Chasing Amy - Rated: HOT HOT HOT!

Holden and Banky, two of the protagonists of this fast-paced, very funny film, write and draw successful comic books. At one stage, Holden (Ben Affleck) tells his new friend Alyssa Jones (Joey Lauren Adams) that he'd like to get back to doing more personal work in his comics. "Why don't you?" asks Alyssa "I will when I have something personal to say" Holden replies.

The critics hated Mallrats, director Kevin Smith's previous feature. But it is clear that in Chasing Amy, Smith now has something personal to say. I didn't see Mallrats, but I read about it, and I gather it consisted of a lot of undergraduate humour: certainly nothing that could be called "personal". At the end of the credits of Chasing Amy, Smith tells the critics that all is forgiven. But I suspect that he understood what they were getting at with their criticism, because this film not only has something important to say, but it has a real heart too.

This film is so fast-paced and the dialogue is so rapid-fire that you begin to think early on that you'd like to see it again so you can pick up more of the detail. The discussion of the trivia of popular culture is so detailed, so witty, and so fast-and-furious that it makes Tarantino seem plodding. The dialogue is pretty profane, but the delivery is so good-natured that it doesn't offend. There is one scene where two characters compare the injuries they received through oral sex, which is as sexually explicit as anything I've seen in a movie, but it's sidesplittingly funny, it is totally consistent with the note of honesty the film is trying to hit, and it is crucial in the development of Banky's character.
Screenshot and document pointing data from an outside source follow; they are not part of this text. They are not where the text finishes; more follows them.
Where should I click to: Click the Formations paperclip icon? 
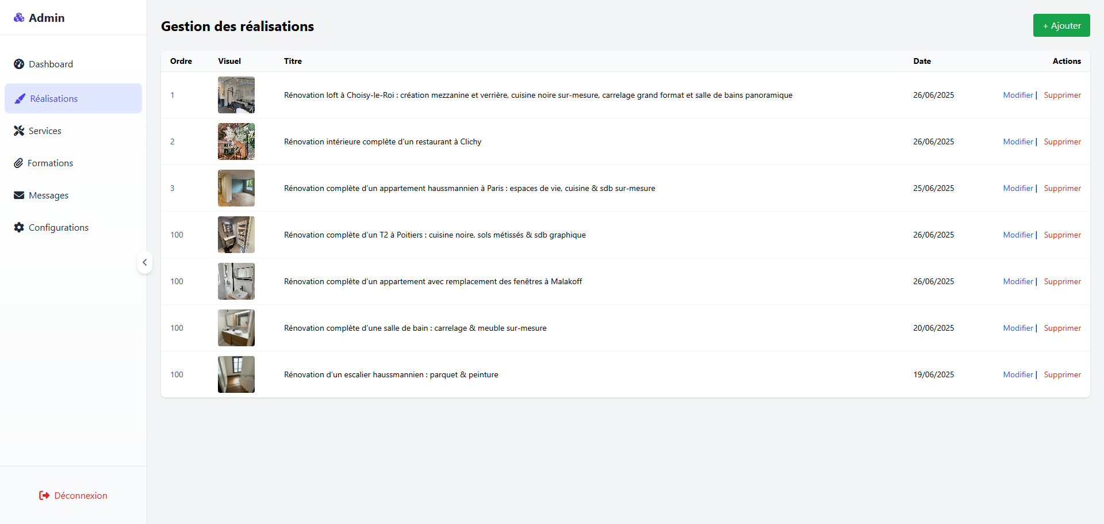click(18, 163)
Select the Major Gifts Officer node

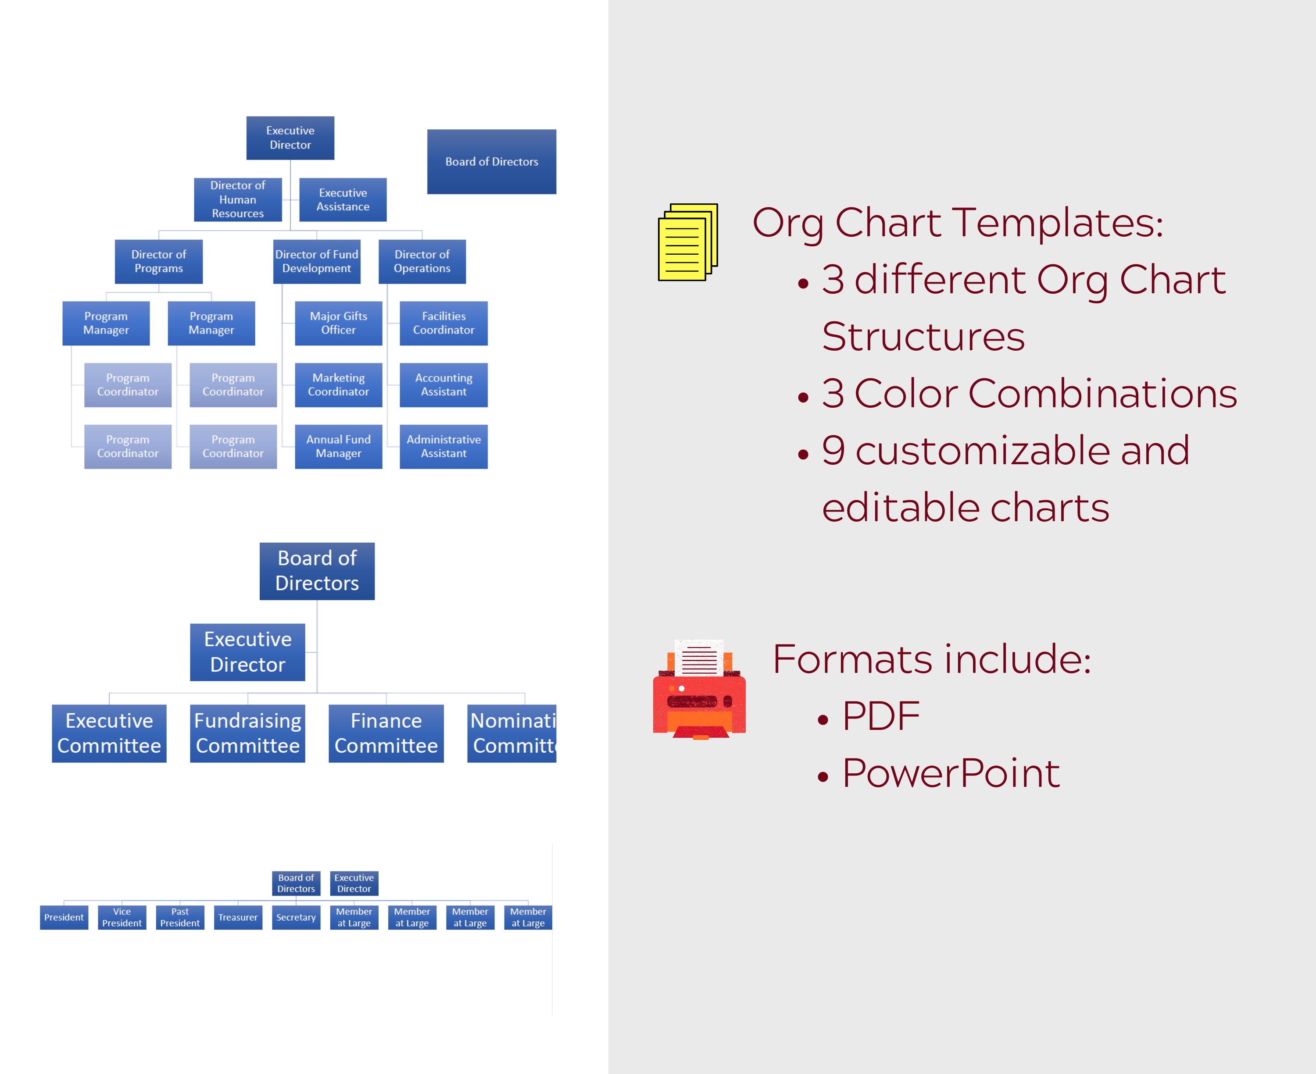[x=337, y=324]
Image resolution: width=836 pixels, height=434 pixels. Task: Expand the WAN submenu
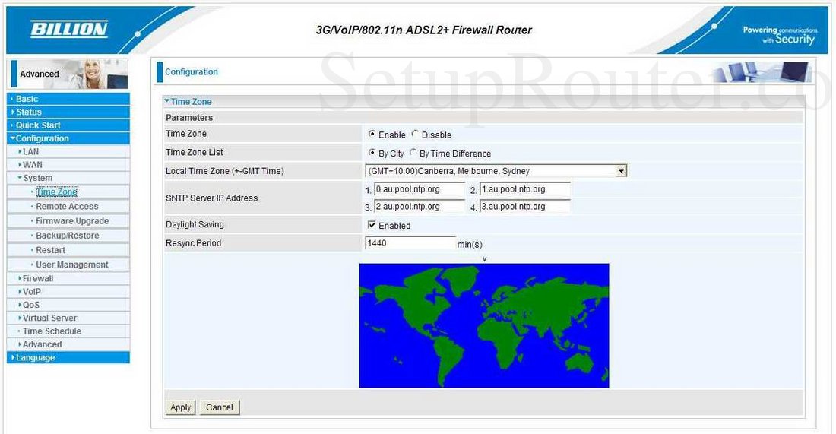pos(33,165)
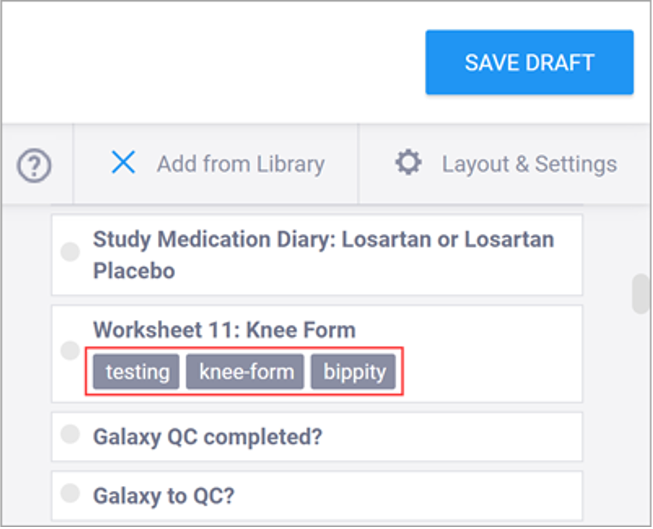The height and width of the screenshot is (529, 653).
Task: Open the Layout & Settings tab
Action: 529,164
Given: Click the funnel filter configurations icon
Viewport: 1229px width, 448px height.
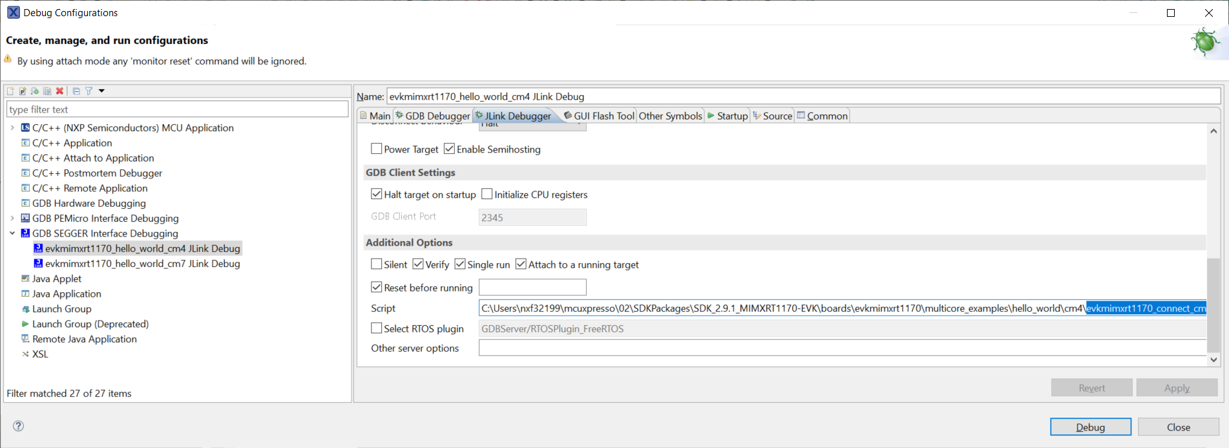Looking at the screenshot, I should click(89, 91).
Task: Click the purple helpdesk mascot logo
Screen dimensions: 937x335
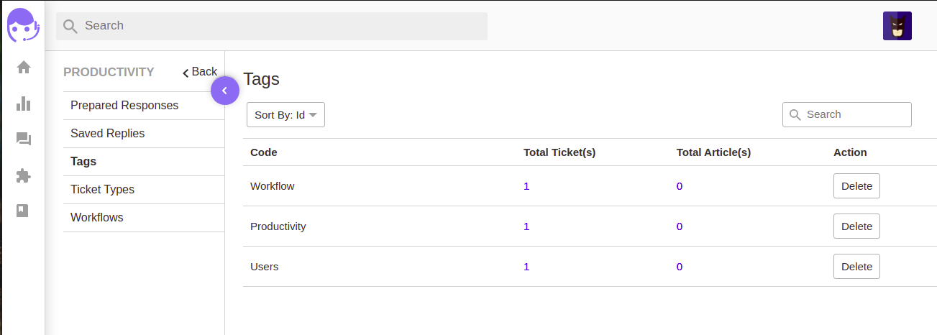Action: click(x=23, y=25)
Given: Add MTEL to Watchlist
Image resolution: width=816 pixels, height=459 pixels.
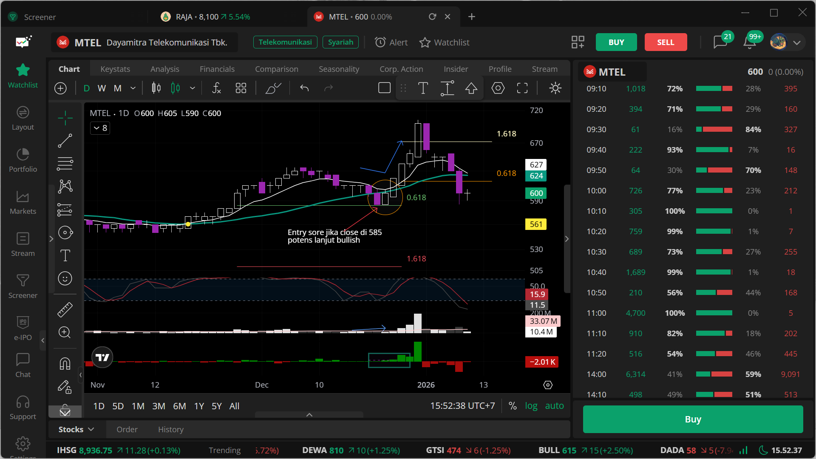Looking at the screenshot, I should [444, 43].
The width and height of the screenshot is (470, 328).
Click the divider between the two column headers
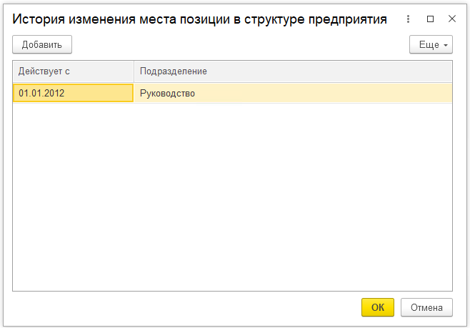(134, 71)
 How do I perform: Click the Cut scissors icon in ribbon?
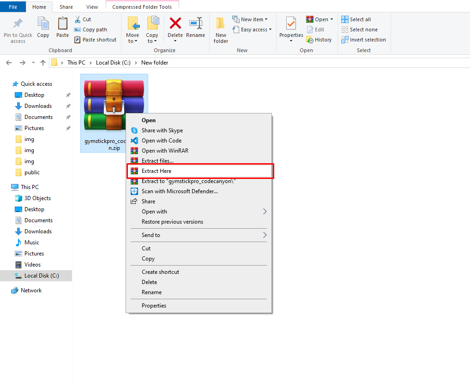pyautogui.click(x=78, y=19)
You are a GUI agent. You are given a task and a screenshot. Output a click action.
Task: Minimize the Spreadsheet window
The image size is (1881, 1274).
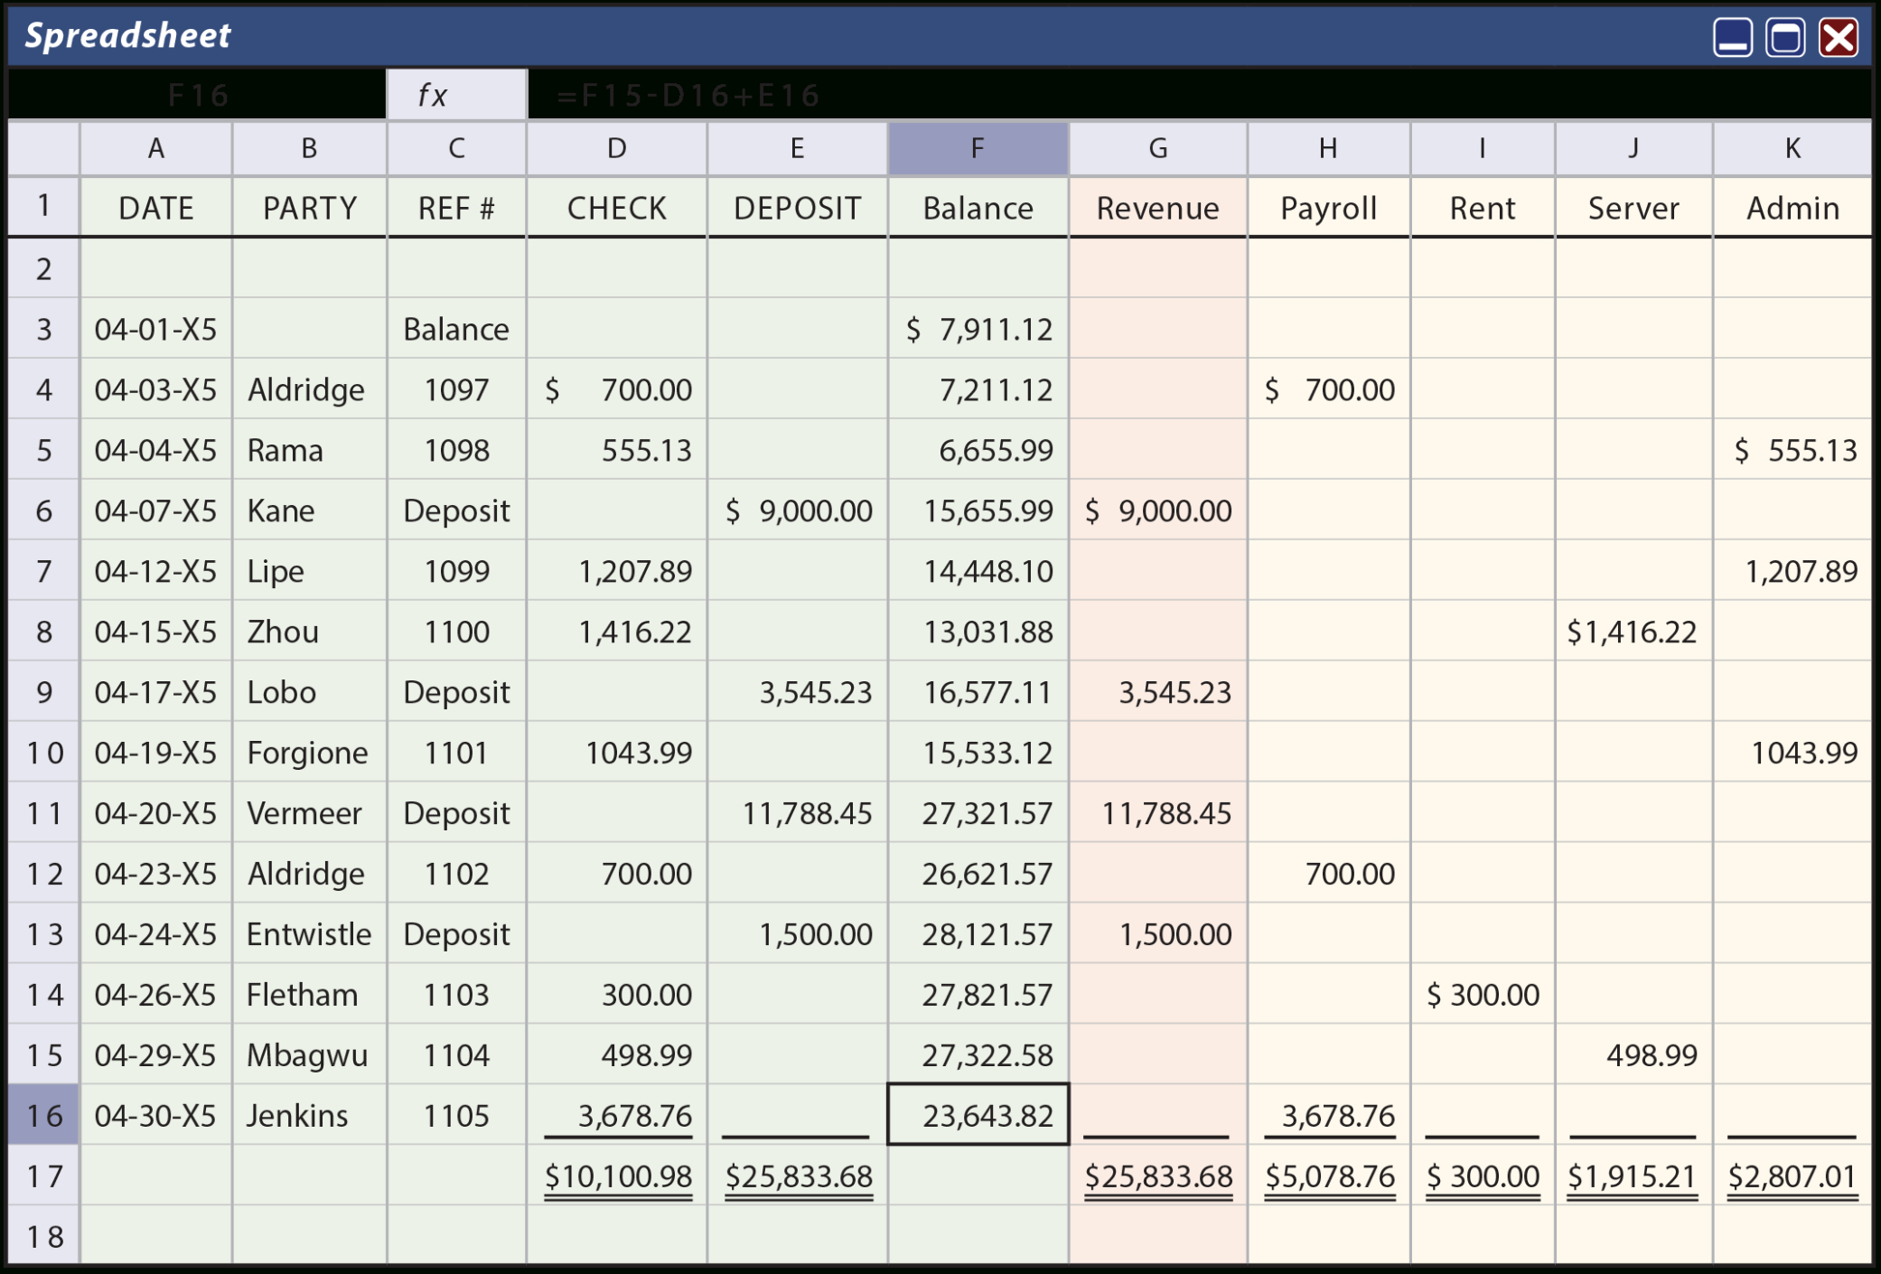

Best of all, this film has something to say about relationships - something that you can think about long after the film has ended. The director doesn't let us off easily, either. So the problems that I thought I was going to have with this film didn't actually materialise. This director is far wiser than I first thought. I suspect that the "Chasing Amy" annecdote that Silent Bob (played by Smith) tells in the film is a true story. I suspect that the savaging the critics gave his last film led him to fall back on the telling a home-truth from his life. And that's why he's so hard on us at the end. The truth was what he had to offer. There are one or two moments in this film that are as true and honest as anything I've ever seen in celluloid. And that's the God's-honest truth.